*** Data to process Section Begins ***
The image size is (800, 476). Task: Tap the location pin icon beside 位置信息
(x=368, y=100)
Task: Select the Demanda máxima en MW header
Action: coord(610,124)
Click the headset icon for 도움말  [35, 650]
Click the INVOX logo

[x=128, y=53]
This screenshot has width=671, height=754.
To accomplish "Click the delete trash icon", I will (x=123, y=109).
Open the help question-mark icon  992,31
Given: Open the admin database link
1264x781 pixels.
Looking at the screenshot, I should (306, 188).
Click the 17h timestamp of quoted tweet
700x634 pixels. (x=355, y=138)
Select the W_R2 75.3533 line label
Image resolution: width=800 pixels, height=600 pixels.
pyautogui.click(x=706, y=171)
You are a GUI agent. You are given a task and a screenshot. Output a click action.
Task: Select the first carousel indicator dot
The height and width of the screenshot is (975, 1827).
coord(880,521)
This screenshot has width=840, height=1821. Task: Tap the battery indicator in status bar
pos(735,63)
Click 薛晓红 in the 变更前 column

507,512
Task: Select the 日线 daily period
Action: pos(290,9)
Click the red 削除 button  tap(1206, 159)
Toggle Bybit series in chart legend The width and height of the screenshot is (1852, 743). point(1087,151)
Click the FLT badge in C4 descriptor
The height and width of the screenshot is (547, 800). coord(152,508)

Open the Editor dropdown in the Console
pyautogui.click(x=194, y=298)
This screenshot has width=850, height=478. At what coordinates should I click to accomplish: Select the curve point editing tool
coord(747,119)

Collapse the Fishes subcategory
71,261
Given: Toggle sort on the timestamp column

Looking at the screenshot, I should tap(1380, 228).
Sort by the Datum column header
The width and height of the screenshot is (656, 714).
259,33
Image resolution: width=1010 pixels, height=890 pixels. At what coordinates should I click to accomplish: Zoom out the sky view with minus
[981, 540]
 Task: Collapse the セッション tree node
*** Data to process Section Ends ***
Output the listing above in full. Every line must match.

The image size is (800, 476). Task: Tap the location pin icon beside 位置信息
(x=368, y=100)
Task: Select the Demanda máxima en MW header
Action: coord(610,124)
Click the headset icon for 도움말  [35, 650]
Click the INVOX logo

[x=128, y=53]
This screenshot has width=671, height=754.
To accomplish "Click the delete trash icon", I will (x=123, y=109).
Open the help question-mark icon  992,31
Given: Open the admin database link
1264x781 pixels.
Looking at the screenshot, I should (306, 188).
Click the 17h timestamp of quoted tweet
700x634 pixels. (x=355, y=138)
Select the W_R2 75.3533 line label
Image resolution: width=800 pixels, height=600 pixels.
pyautogui.click(x=706, y=171)
You are a GUI agent. You are given a task and a screenshot. Output a click action.
Task: Select the first carousel indicator dot
The height and width of the screenshot is (975, 1827).
coord(880,521)
This screenshot has width=840, height=1821. Task: Tap the battery indicator in status bar
pos(735,63)
Click 薛晓红 in the 变更前 column

507,512
Task: Select the 日线 daily period
Action: pos(290,9)
Click the red 削除 button  tap(1206, 159)
Toggle Bybit series in chart legend The width and height of the screenshot is (1852, 743). point(1087,151)
Click the FLT badge in C4 descriptor
The height and width of the screenshot is (547, 800). coord(152,508)

Open the Editor dropdown in the Console
pyautogui.click(x=194, y=298)
This screenshot has width=850, height=478. At what coordinates should I click to accomplish: Select the curve point editing tool
coord(747,119)

Collapse the Fishes subcategory
71,261
Given: Toggle sort on the timestamp column

Looking at the screenshot, I should tap(1380, 228).
Sort by the Datum column header
The width and height of the screenshot is (656, 714).
259,33
Image resolution: width=1010 pixels, height=890 pixels. At what coordinates should I click to accomplish: Zoom out the sky view with minus
[981, 540]
 Task: Collapse the セッション tree node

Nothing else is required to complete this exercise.